Records for locating described items:

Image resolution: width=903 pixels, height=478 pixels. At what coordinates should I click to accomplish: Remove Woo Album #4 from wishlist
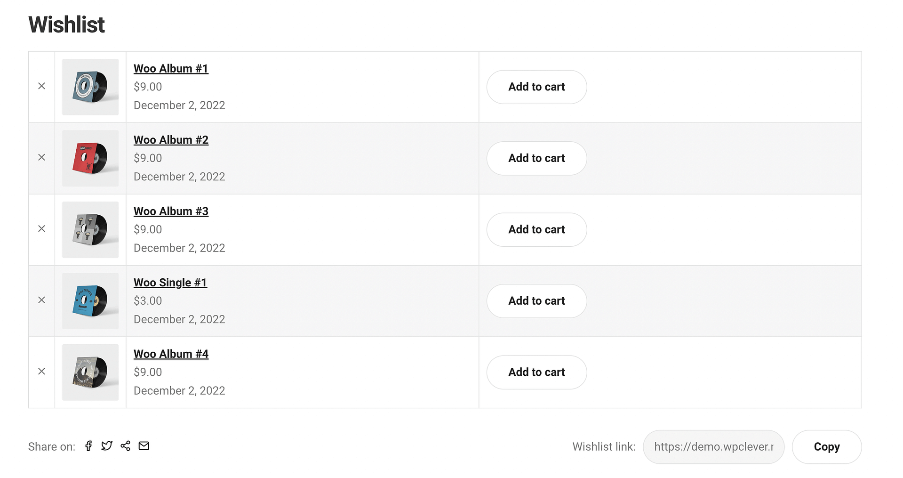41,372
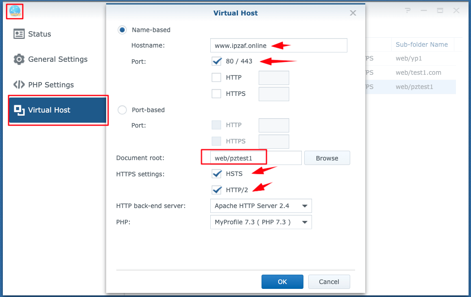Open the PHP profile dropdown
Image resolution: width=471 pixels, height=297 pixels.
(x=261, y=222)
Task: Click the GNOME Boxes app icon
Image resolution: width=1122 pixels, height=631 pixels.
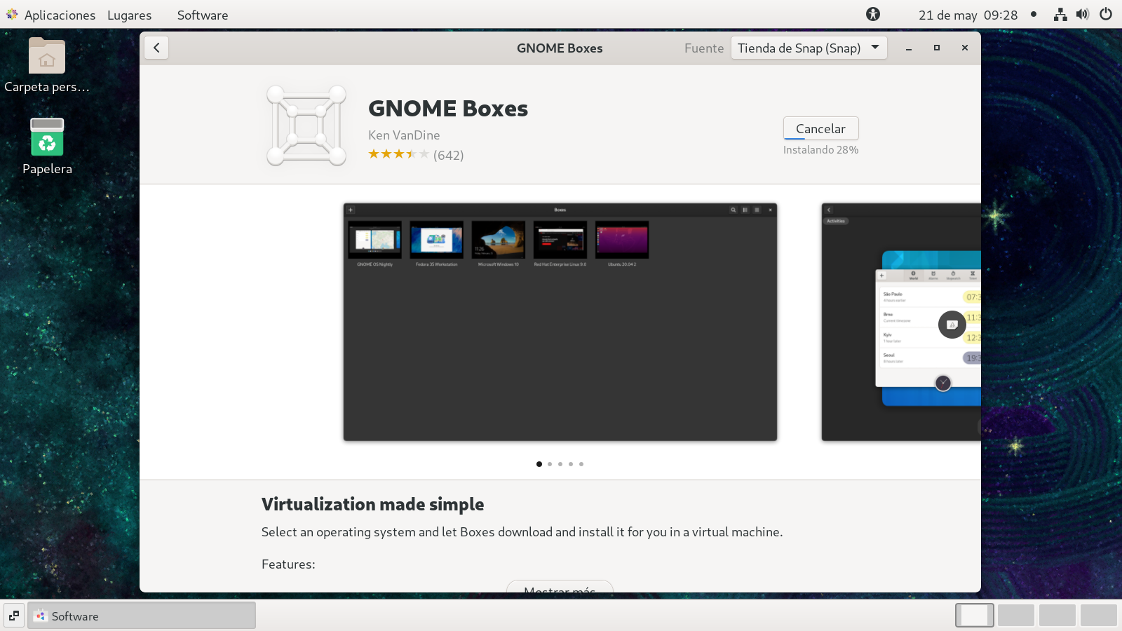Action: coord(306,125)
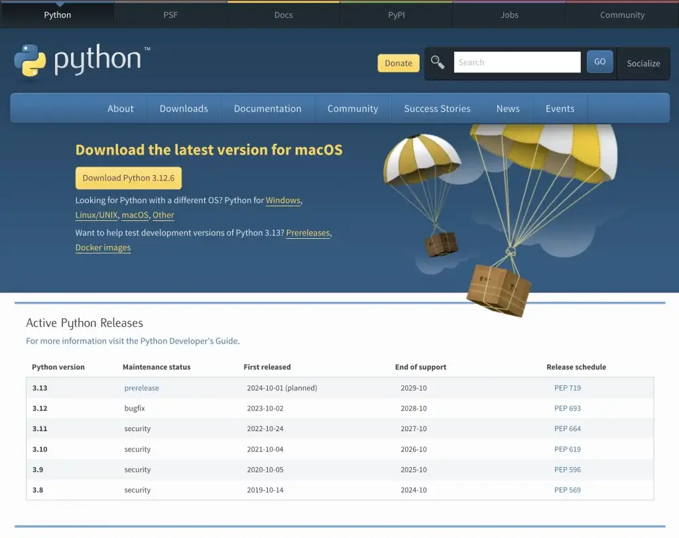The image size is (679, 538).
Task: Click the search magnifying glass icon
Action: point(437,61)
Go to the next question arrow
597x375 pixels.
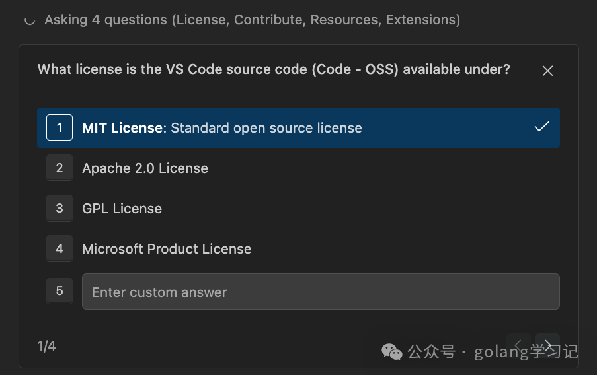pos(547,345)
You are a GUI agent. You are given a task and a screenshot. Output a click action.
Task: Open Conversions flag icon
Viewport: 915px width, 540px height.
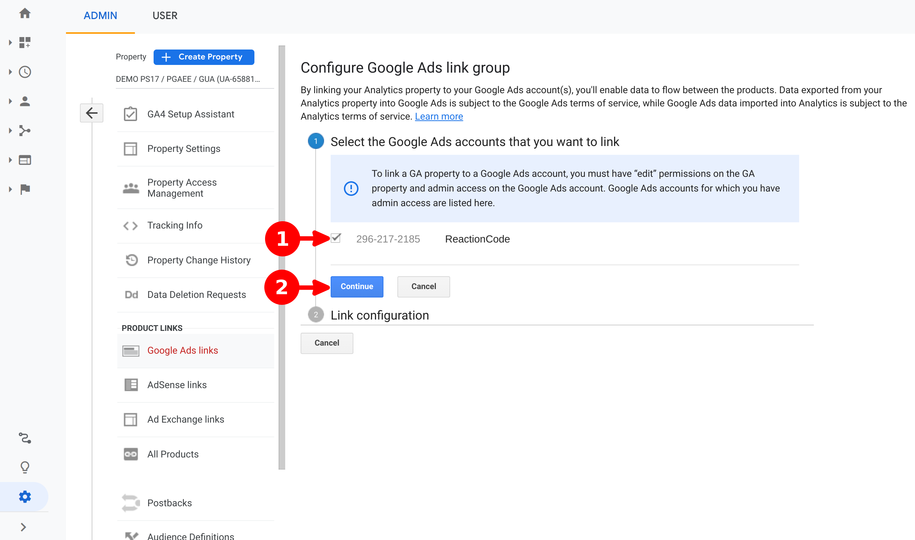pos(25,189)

*To be done:* Copy every line of the material above word for word, leaving out the pictures.

*Expected output:*
Image resolution: width=903 pixels, height=478 pixels. At what coordinates should I click to accomplish: Remove Woo Album #4 from wishlist
41,372
Open the PHP profile dropdown
Image resolution: width=471 pixels, height=297 pixels.
(x=261, y=222)
Task: Click the GNOME Boxes app icon
Image resolution: width=1122 pixels, height=631 pixels.
Action: coord(306,125)
The image size is (679, 538).
Task: Click the search magnifying glass icon
Action: point(437,61)
Go to the next question arrow
597x375 pixels.
pos(547,345)
You are a GUI agent. You are given a task and a screenshot. Output a click action.
Task: Open Conversions flag icon
Viewport: 915px width, 540px height.
pos(25,189)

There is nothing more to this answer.